A UK based law firm which had “harassed” murdered journalist Daphne Caruana Galizia is being investigated by regulators who have spent at least two years looking into the workings of the firm.
Mishcon de Reya was the law firm engaged by Henley & Partners, the company entrusted by disgraced Prime Minister Joseph Muscat to operate the cash-for-passports scheme, to threaten the journalist with libel suits in the UK.
The journalist had revealed correspondence between Henley & Partners and Muscat, his chief of staff Keith Schembri, then Justice Minister Owen Bonnici and Identity Malta chief Jonathan Cardona in which they had approved legal action against her.
In a meeting Henley and Partners had with the European Parliament’s delegation in 2018, investigating the rule of law in Malta, representatives of the cash-for-passports concessionaires had said they only sue Maltese journalists if they get an ‘OK’ from the government.
Caruana Galizia has said in an email to Henley & Partners dated 12 May 2017: “I am extremely annoyed at your lawyers’ high-handed attitude and more than annoyed at the fact that a company feels itself empowered to sell a country’s citizenship against the will of the citizens of that country and by underhand agreement with a government that does not have an electoral mandate for it and then has the sheer brass neck to begin going after journalists and real citizens of that country who object to it,”
The Guardian is reporting that the firm is currently under the lens of the Solicitors Regulation Authority which is conducting a complex investigation involving forensic and anti-money laundering investigators.
The investigation has been ongoing since 2017 when the SRA received separate reports on a series of allegations about the law firm.
The reports were related to an investigation into the Newcastle United tax evasion on player transfers case and on the firm’s work for clients connected to an elaborate €100 million fraud.
Caruana Galizia’s family had accused the law firm of harassment, intimidation and for attempting to cripple her financially by threatening to sue her in the UK.
By the time she was assassinated, the journalist was facing over 40 defamation lawsuits from businessmen and politicians.
The libel cases against Caruana Galizia have drawn attention to how wealthy individuals threaten costly legal action in the UK in an attempt to silence journalist, known as SLAPP lawsuits.
The Guardian said, in an article on Thursday, that the law firm has grown rapidly over the past decade. It has in the past represented high profile clients such as Princess Diana in the 1990s.
Forensic investigations would require firms to produce financial records for inspection often at short notice.

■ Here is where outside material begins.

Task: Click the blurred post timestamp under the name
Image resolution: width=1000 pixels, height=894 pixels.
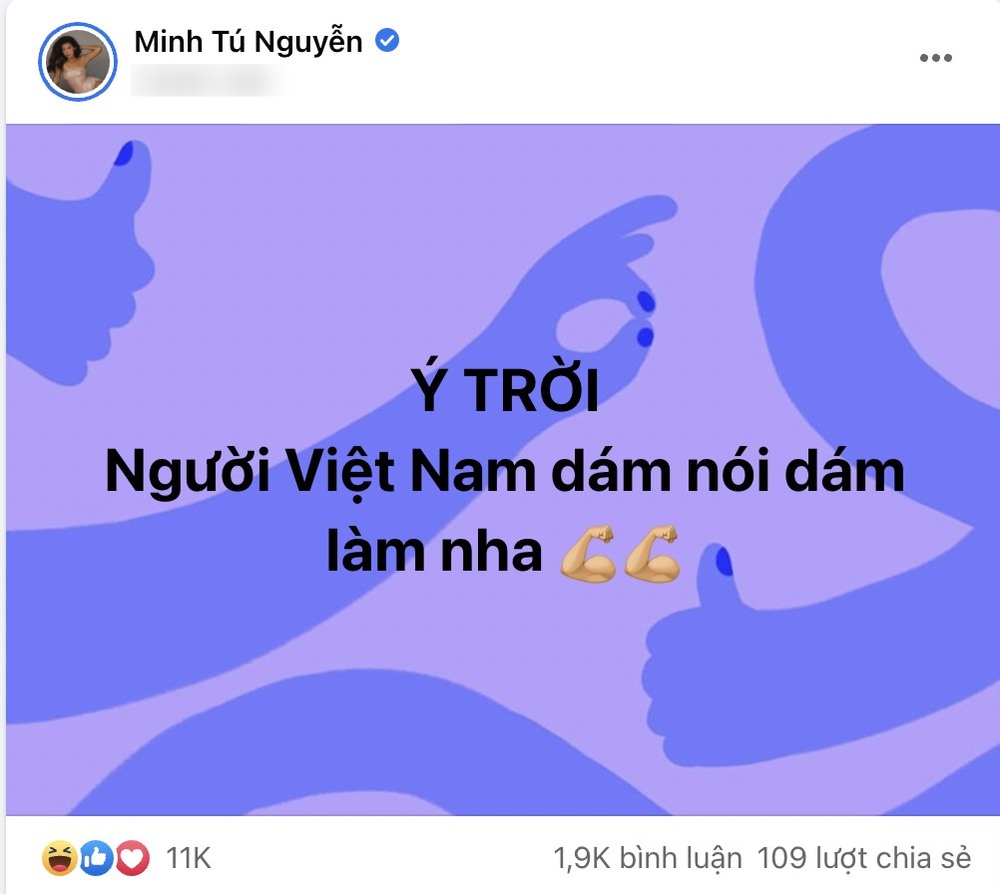Action: pyautogui.click(x=207, y=80)
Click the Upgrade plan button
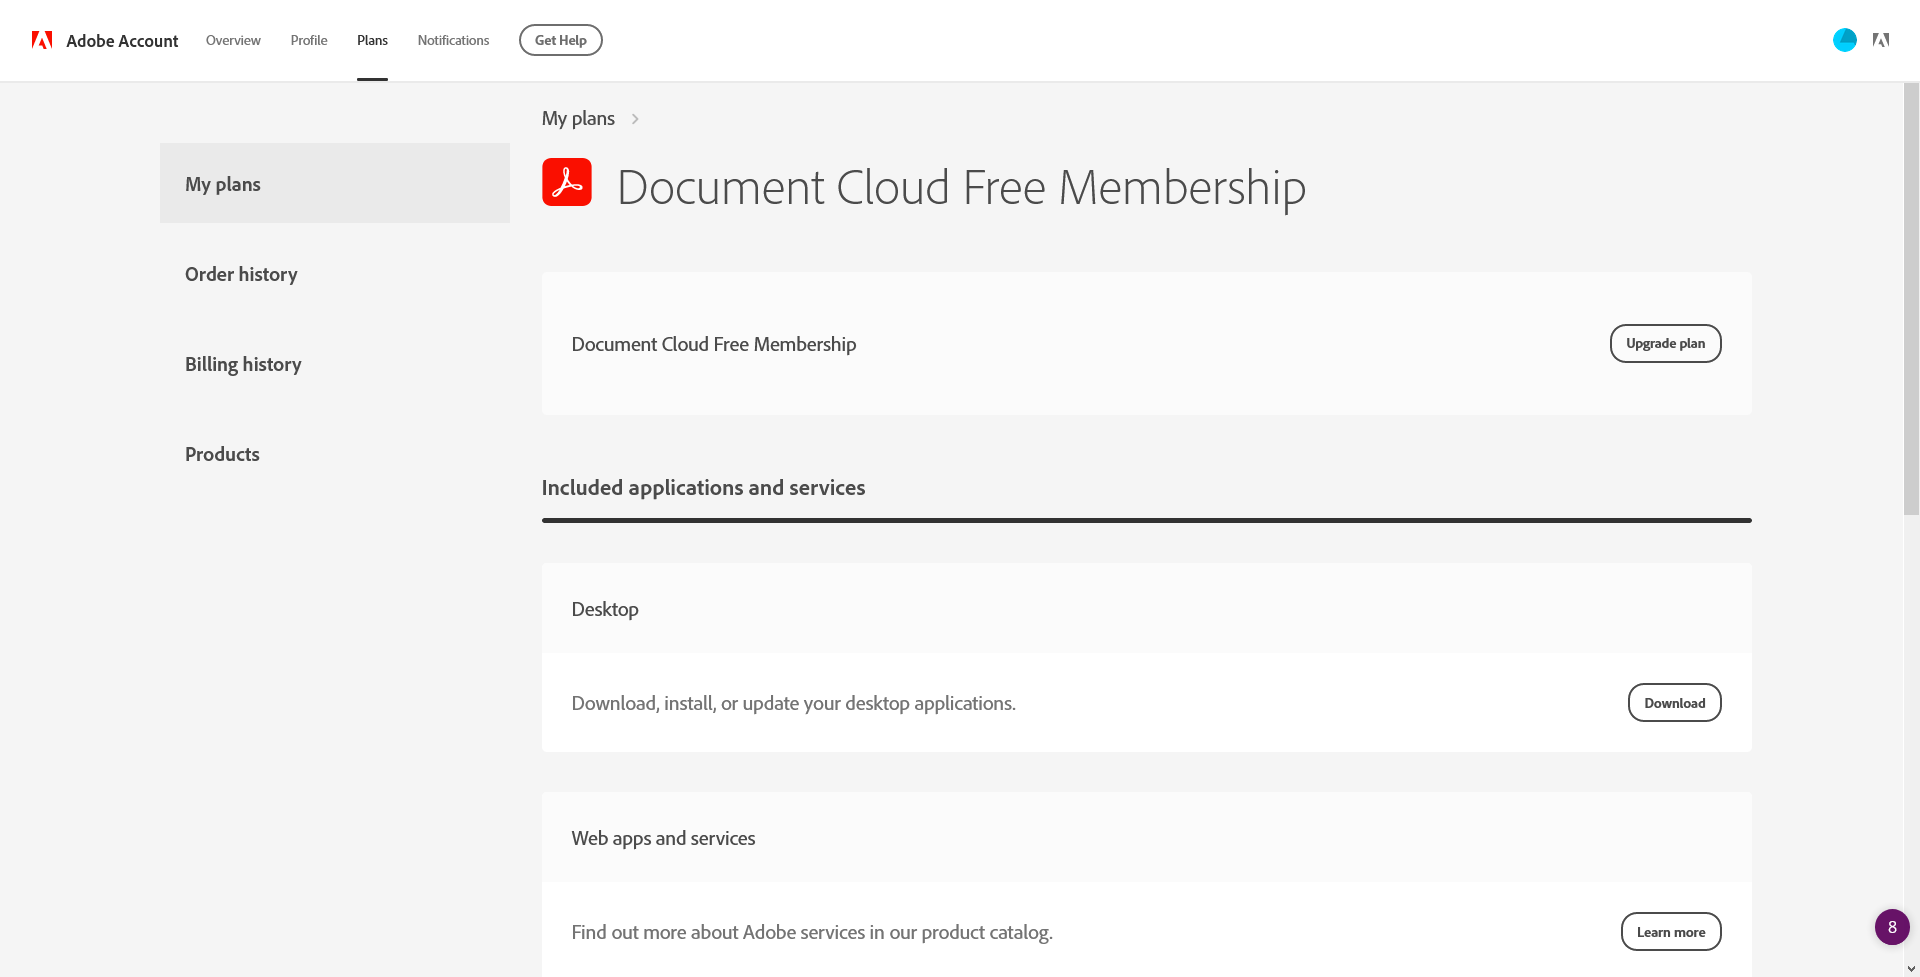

Should the SRA find something irregular, it can sanction the firm or refer it to the solicitors’ disciplinary tribunal which can then issue suspensions and fines.
In February 2019, The Shift had reported that Mishcon de Reya solicitors, together with Henley and Partners, were among the founding members of the Investment Migration Council, an association for investor immigration and citizenship by investment.